Steering Zeolite Brønsted Acidity and Catalytic Consequence Through Manipulating the Coordination Environment of Framework Aluminum

ABSTRACT The strong acidity of Brønsted acid sites in zeolites often leads to uncontrollable reactions and rapid deactivation. Therefore, strategically weakening zeolite acidity is essential for balancing reactivity with stability. The local coordination environment of framework aluminum usually governs its acidity. Hydroxylation of framework aluminum is often inevitable under high‐temperature and humid “working” conditions; however, the impact of hydroxyl coordination on the relevant acidity and catalytic behavior remains unclear.
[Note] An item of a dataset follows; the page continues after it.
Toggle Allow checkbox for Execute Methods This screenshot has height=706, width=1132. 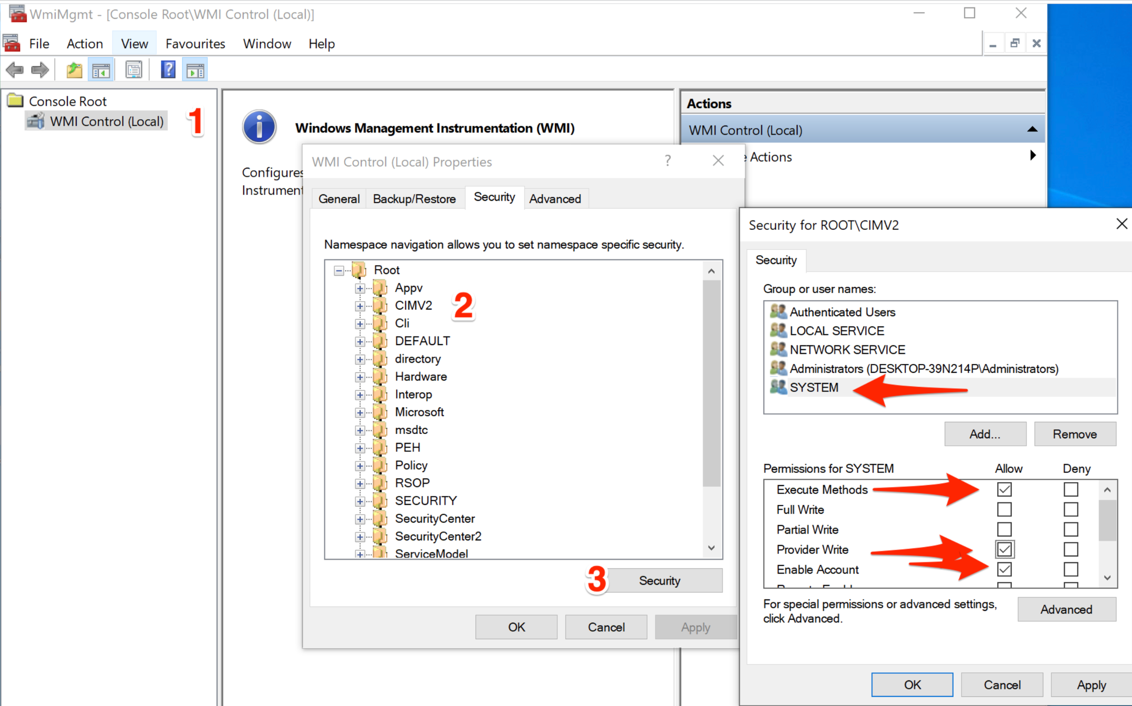[x=1004, y=489]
Here, we demonstrate how hydroxylation of framework aluminum strategically moderates acidity and enhances catalytic stability. Density functional theory (DFT) calculations predict that an increase in the hydroxyl groups coordinated to framework aluminum leads to a progressive weakening of Brønsted acidity. We experimentally validate this prediction by precisely manipulating hydroxylation in ZSM‐5 zeolite via steaming treatment and analyzing the effects using 2D NMR spectroscopy with 2– 13 C‐acetone as a probe molecule. The hydroxylated aluminum sites exhibit reduced adsorption and activation of methanol in the dehydration reaction, consistent with their weaker acidity. Catalytic tests reveal that the hydroxylated samples significantly enhance catalyst lifespan in the MTO process, while preserving stable reactivity. These findings provide key insights into how coordination perturbations influence zeolite acidity and catalytic performance, offering valuable guidance for designing zeolites with targeted catalytic functions.